_Exercise instructions_
When you reach a picture, skip it, and retype every line below exactly.

::::

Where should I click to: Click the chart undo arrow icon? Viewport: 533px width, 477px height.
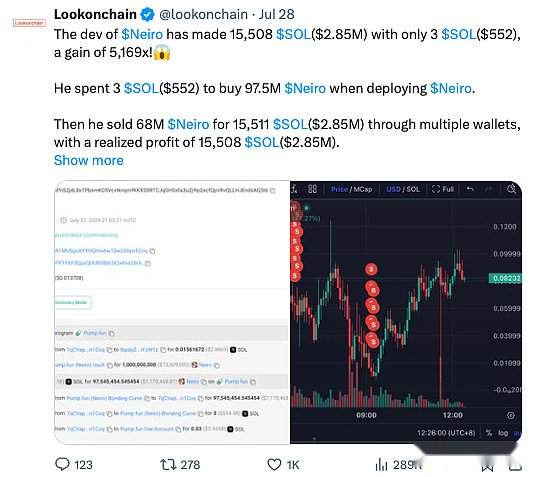click(x=470, y=189)
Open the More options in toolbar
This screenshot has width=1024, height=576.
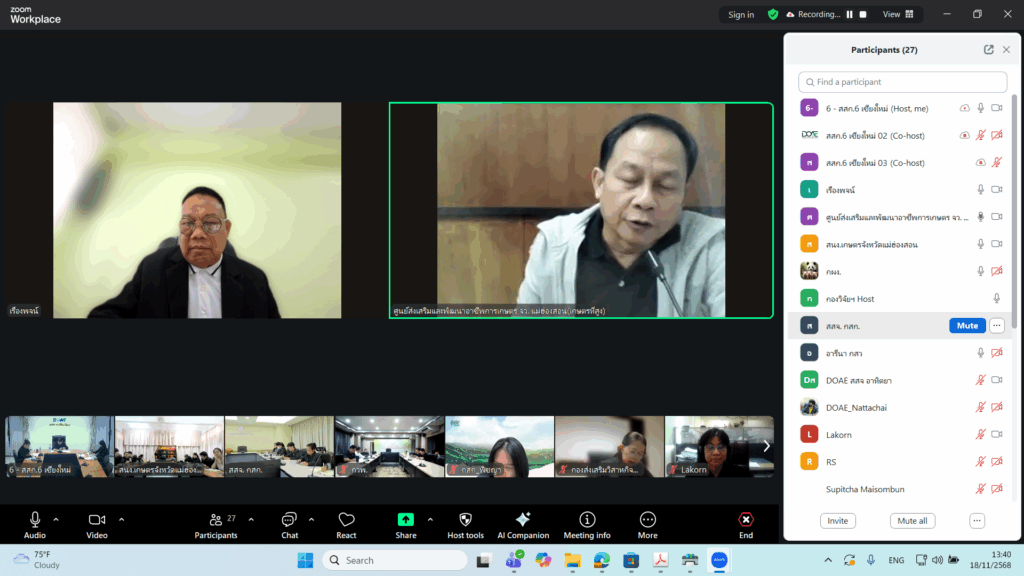click(x=648, y=520)
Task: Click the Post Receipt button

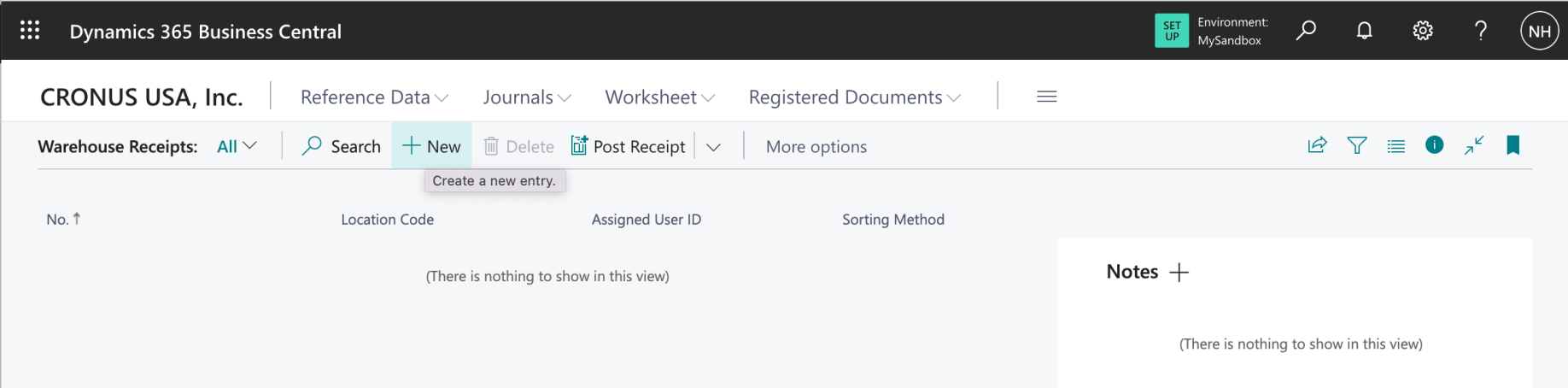Action: pyautogui.click(x=629, y=146)
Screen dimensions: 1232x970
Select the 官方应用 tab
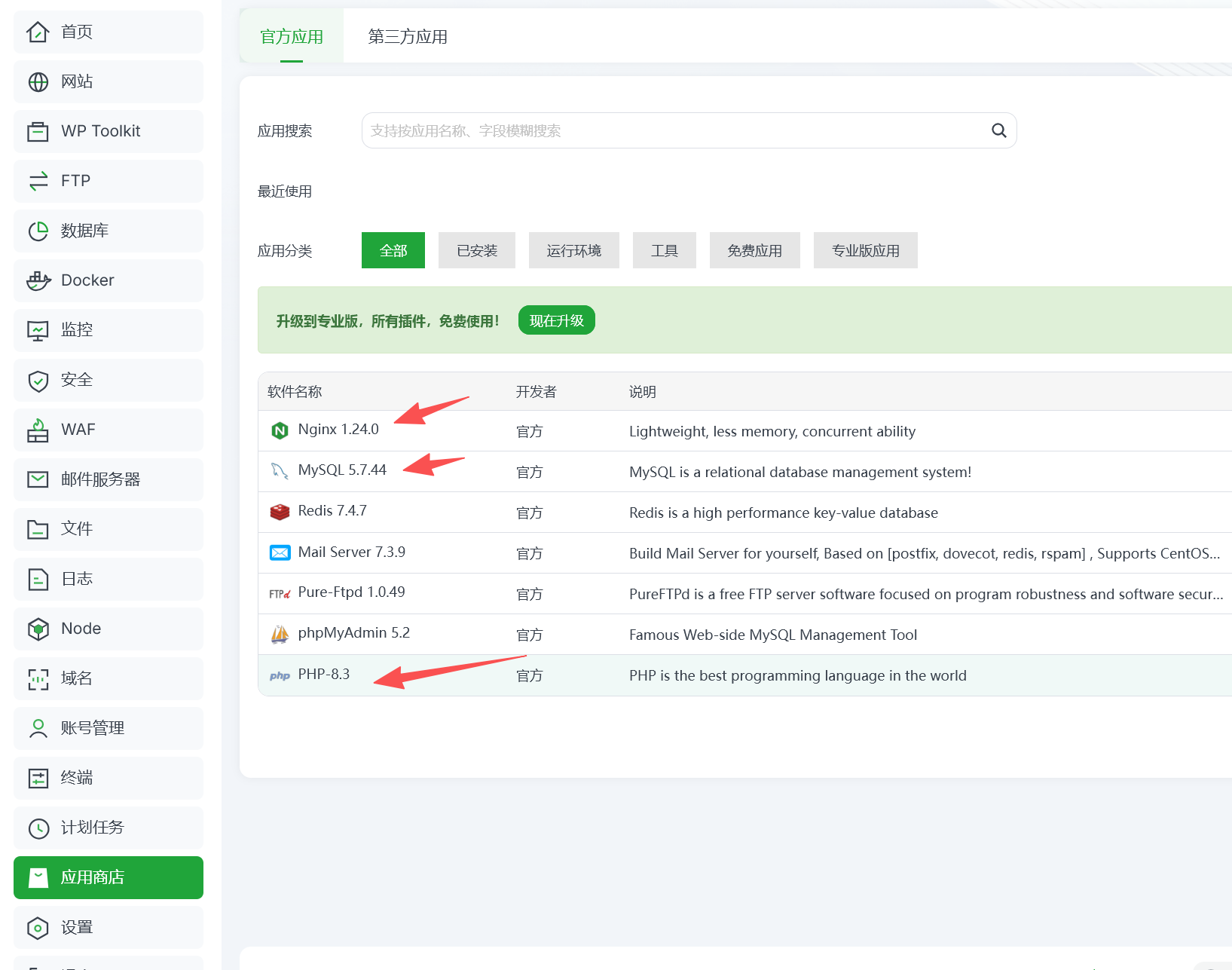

::::

_Task output_
Where should I click to: Click the chart undo arrow icon? Viewport: 533px width, 477px height.
click(x=470, y=189)
Open the More options in toolbar
This screenshot has width=1024, height=576.
click(x=648, y=520)
Task: Click the Post Receipt button

Action: pyautogui.click(x=629, y=146)
Screen dimensions: 1232x970
Select the 官方应用 tab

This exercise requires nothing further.